Ein Streichquartett oder eine Dub-Party, Pflanz- und Herbstfeste mit zahlreichen Bands und Kinderangeboten, Kunst-Mit-Mach-Aktionen für Groß und Klein und nicht zu vergessen das 9-tägige Dokumentarfilmfest Flimmergarten in diesem Jahr! Auch die Bildungsarbeit fand bei uns ihren festen Ort: Ferienangebote für die Jüngeren, welche vom Lehmbau bis zum Graffiti-Workshop reichten, Weidenbau-Angebote, Wildkräuterwanderungen oder der wöchentliche Besuch einer KiTa über zwei Jahre zählen hierzu.
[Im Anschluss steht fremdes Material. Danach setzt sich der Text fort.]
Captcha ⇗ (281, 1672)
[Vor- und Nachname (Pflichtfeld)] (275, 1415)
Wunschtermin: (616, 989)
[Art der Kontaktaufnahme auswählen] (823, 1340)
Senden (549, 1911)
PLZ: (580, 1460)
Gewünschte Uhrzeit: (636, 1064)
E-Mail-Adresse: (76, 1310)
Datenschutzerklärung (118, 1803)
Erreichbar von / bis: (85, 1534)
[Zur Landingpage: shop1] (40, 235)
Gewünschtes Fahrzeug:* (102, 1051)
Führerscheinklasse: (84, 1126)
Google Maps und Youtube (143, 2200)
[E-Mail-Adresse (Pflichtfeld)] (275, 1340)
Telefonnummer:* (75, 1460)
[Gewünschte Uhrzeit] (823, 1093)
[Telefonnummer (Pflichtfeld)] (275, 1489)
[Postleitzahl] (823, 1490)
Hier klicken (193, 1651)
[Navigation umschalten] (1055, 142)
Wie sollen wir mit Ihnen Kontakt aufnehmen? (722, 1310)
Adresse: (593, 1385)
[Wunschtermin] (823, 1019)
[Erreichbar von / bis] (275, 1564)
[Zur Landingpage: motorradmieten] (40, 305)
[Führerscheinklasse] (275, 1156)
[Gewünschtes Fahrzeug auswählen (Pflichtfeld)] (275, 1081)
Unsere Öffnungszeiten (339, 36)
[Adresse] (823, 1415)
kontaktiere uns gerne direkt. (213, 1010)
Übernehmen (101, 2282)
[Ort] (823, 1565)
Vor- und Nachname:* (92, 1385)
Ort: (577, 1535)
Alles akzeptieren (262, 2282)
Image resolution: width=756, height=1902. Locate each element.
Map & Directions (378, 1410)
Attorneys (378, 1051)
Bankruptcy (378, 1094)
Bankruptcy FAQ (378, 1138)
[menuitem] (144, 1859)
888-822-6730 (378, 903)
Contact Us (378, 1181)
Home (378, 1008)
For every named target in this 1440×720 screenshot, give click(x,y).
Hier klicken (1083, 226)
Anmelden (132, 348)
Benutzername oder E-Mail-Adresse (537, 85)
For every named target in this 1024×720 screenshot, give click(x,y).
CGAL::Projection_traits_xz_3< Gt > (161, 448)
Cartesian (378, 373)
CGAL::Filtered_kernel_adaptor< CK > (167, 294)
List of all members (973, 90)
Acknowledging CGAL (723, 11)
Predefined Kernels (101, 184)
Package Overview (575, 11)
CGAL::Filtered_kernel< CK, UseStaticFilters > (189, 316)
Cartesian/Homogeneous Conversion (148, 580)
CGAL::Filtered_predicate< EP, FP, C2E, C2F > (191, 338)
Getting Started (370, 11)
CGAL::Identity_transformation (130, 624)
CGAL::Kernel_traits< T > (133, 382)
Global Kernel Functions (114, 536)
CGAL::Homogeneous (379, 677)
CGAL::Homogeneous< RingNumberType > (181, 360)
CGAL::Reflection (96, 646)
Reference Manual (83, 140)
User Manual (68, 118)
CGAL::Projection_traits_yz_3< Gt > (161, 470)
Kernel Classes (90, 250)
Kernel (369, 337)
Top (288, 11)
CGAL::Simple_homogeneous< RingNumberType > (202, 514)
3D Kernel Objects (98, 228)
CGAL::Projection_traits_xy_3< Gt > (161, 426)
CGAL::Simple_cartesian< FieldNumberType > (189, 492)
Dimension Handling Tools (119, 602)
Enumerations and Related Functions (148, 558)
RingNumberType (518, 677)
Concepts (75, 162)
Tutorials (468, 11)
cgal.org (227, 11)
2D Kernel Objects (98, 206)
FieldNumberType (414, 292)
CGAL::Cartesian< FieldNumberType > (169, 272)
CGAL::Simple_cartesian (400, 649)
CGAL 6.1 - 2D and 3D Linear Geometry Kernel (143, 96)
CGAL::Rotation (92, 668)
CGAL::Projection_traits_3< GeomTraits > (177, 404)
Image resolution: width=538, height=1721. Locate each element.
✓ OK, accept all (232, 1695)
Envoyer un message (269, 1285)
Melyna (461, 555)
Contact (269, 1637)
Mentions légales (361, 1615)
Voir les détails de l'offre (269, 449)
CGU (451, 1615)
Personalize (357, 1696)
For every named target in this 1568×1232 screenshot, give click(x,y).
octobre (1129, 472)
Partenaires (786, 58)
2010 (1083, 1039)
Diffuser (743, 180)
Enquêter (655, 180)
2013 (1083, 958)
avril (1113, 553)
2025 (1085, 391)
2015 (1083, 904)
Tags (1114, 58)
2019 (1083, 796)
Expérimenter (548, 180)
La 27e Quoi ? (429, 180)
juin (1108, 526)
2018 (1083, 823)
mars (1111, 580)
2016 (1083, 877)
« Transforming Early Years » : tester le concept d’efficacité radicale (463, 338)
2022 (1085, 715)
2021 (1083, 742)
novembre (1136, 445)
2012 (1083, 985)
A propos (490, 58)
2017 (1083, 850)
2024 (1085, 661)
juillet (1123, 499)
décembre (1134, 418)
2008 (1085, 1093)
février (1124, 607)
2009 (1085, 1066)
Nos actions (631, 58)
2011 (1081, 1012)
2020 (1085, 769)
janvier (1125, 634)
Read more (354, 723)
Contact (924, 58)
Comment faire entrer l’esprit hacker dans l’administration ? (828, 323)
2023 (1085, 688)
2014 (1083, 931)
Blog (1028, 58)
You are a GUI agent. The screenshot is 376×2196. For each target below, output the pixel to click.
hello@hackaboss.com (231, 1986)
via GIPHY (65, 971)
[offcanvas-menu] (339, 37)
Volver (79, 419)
An dieser Stelle wollen wir darum vor allem dem Soziokulturellem Zentrum Mühlstraße 14 e.V. und insbesondere Karin Hörning, der Geschäftsführerin, für ihr Vertrauen und ihre Unterstützung danken. Ohne den Verein wären die zahlreichen Veranstaltungen nicht möglich gewesen und eine Integration der Nachbarschaft wäre schwerer gefallen. Nun haben wir die zweite Gartensaison hinter uns gebracht, die einen festen Kern an Gärtnern hervorgebracht hat.
Rückblickend erscheint uns der Querbeet-Garten als ein idealer Freiraum, der uns die Möglichkeit gegeben hat, das eigenen Lebensumfeld kreativ und positiv zu gestalten. Gleichzeitig hat er uns Problembereiche des städtischen Lebensraumes offenbart, mit denen wir sonst nie konfrontiert worden wären oder für die wir sonst nie einen Blick gehabt hätten. Der urbane Freiraum „Gemeinschaftsgarten“ zeigt seinen Wert auch oder vor allem als eine soziale Nische für Menschen, die anders leben oder leben wollen und hier einen offenen Raum vorfinden, in dem sie an einem Wachsen und Werden teilhaben können, von dem sie sich sonst ausgeschlossen sehen. Deshalb ist der Freiraum „Gemeinschaftsgarten“ nicht nur eine lebenswerte Option für Leipzig, sondern ein Muss für das städtische Leben, da der Garten ein organisches und authentisches Gesicht der Stadt und ihrer Bewohner präsentiert. Schicksale und Lebenswege werden auf positivere Art zusammengeführt, als dies im gesellschaftlichen Tagesgeschehen oder auch im herkömmlichen soziokulturellen Bereich möglich ist. Eine Stadt wie Leipzig wird gerade aufgrund dieser Freiräume in der Presse als eine attraktive und lebenswerte Stadt gefeiert. Die Entscheidungsträger der städtischen Politik müssen sich darum der Aufgabe widmen, diese Räume zu erhalten, nicht nur um des Images wegen, sondern in dem Bewusstsein, dass in den Freiräumen Gutes geschieht und Gutes geschaffen wird von den Bürgern für die Bürger dieser Stadt. Solche Freiäume müssen erhalten und die Möglichkeiten deren Nutzung vereinfacht werden.Diese Freiräume müssen auch durch eine Kofinanzierung durch die Kommune Leipzig unterstützt werden, denn sie bilden u.a. ein Aushängeschild Leipzigs.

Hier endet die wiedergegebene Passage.